Ali Fisher: The recent uptick in young superhero stories gives me the sense of optimism and hope we were talking about. I’m thinking of Lauren Shippen’s Bright Sessions novels, based on her audio drama podcast, featuring folks with secret supernatural abilities who all see the same therapist. Or TJ Klune’s The Extraordinaries, in which a group of big-hearted teenagers get caught up in the world of their local superheroes. Or the pile of My Hero Academia manga, about a Chosen One who earned his power and then becomes stronger the more he learns to team up with his classmates and mentors. I feel like this new age of superheroes is less interested in fortresses of solitude, and more interested in building a team — a community — around their power, and working as a group to understand that power and use it well.

Miriam Weinberg: These days I alternate between comfort re-reads like mysteries and childhood favorites, and rather dark catharsis reading. Think: Tender is the Flesh, These Women, The Only Good Indians. I feel too tender for hope yet myself, but I’m working my way through an exceedingly fun YA anthology, Vampires Never Get Old, and I am trying to stay forever within the pages of Kate Racculia’s Tuesday Mooney Talks to Ghosts, which is a little bit Scarlett Thomas, a little bit The Westing Game, and a little bit Erin Morgenstern, while being extremely itself. It’s SO DELIGHTFUL! For science fiction, I’m loving The Space Between Worlds, a debut by Micaiah Johnson, which is possibly the best multiverse adventure I’ve read yet. It feels like it’s fixing my still-present rage about Amy Pond’s abandonment episode in series six Doctor Who.

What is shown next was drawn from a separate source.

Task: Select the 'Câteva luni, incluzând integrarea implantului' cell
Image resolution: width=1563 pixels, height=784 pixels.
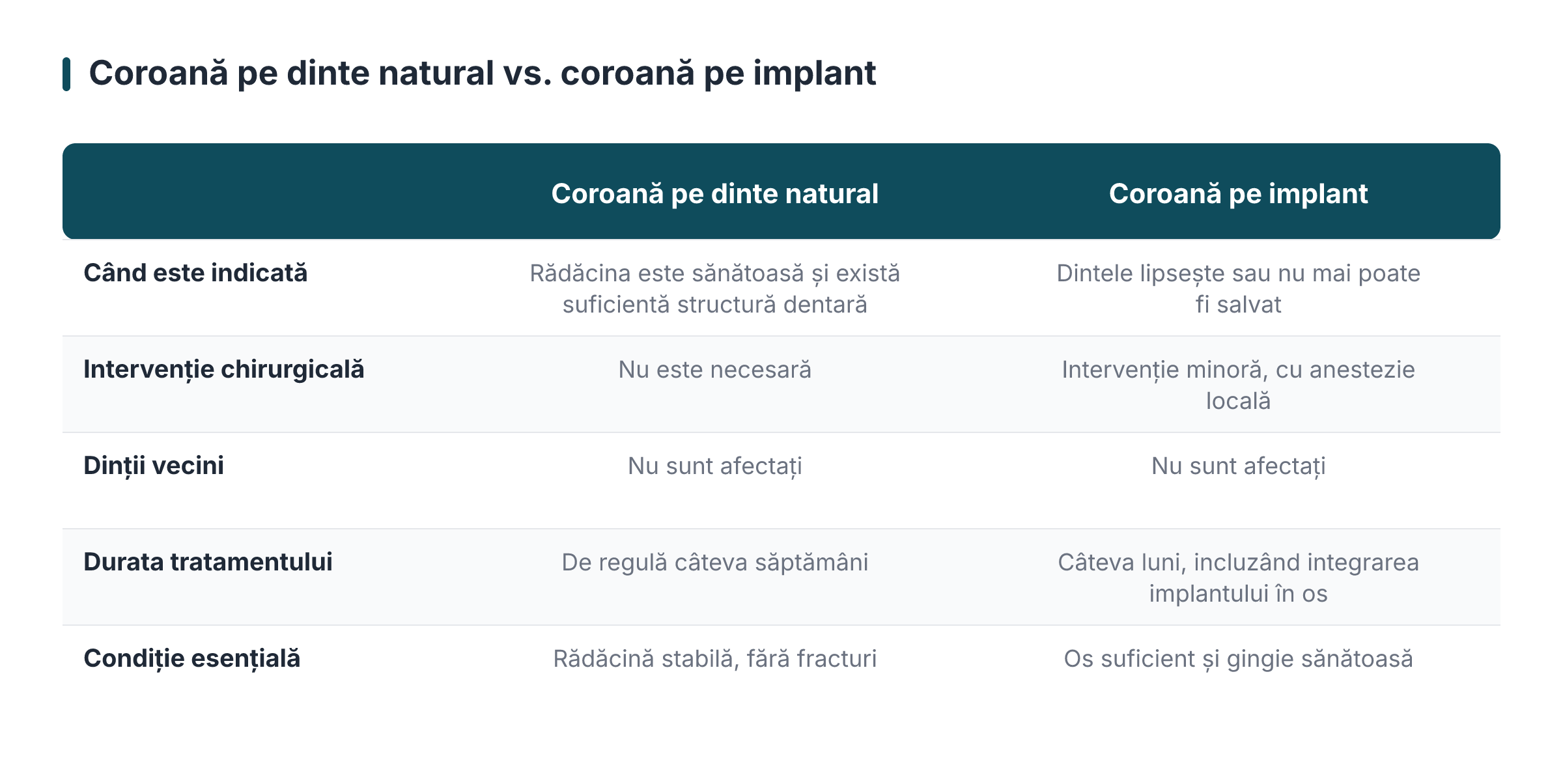Action: point(1238,578)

Lee Harris: M.R. Carey’s The Book of Koli series is just fabulous. They’re science fiction in that they are set in the future, and the technology they describe is not quite what we have at the moment, but you don’t have to look at it too hard to think it’s coming. And honestly, anything by Claire North. The Gameshouse series especially.

Sheila Williams: Suzanne Palmer is so much fun. She can be both funny and very sad. Suzanne’s very thoughtful about the far future. She has great plotting and really fun characters. She definitely can be dark and deep, but she’s also a lot of fun if you just want to relax, read a book, and enjoy a fun story. Cadwell Turnbull is a very interesting new author. He grew up in the American Virgin Islands, and he’s just a really wonderful writer. He brings another viewpoint into the field. He writes about AI in family therapy, and botany, looking at climate change, so he’s getting a lot of really interesting ideas into his work. But he also has that background of growing up in the Caribbean, so that’s part of his viewpoint. He has a very fresh voice.

Greta Johnsen: For people who are feeling down right now, I always recommend David Mitchell. Everything by him, really. I’m wild about him — he’s built an entire literary universe around his philosophies, and you have to really read everything to understand what he’s getting at. I’d start from the beginning, with his first book, Ghostwritten, or with Cloud Atlas. But reading the David Mitchell Universe wiki can really help you unpack what’s going on in his work. None of his books rely on chronology. Elan Mastai’s All Our Wrong Todays is also fantastic — it’s a love story about using time travel to fix mistakes made in the past, which makes it really nice to read right now.

Bradley Englert: I always recommend James S.A. Corey’s Leviathan Wakes [the first volume in the Expanse series] because it’s such an awesome book, and that series is incredible for people who want to be drawn into a massive world. If you like fun, fast-paced reads, Alex White’s A Big Ship at the Edge of the Universe. And then — maybe this isn’t an all-the-way-positive read, or a feel-good read — but Goldilocks, by Laura Lam, is basically The Handmaid’s Tale by way of The Martian, but more hopeful. It’s a story where five women take charge of their destiny by stealing a spaceship from NASA and planning their own space excursion. It’s super fast-paced, really interesting, and there are lots of hopeful notes throughout it. So even though that initial pitch is maybe not the most positive reading experience, it’s a great book, and I think it will surprise a lot of people.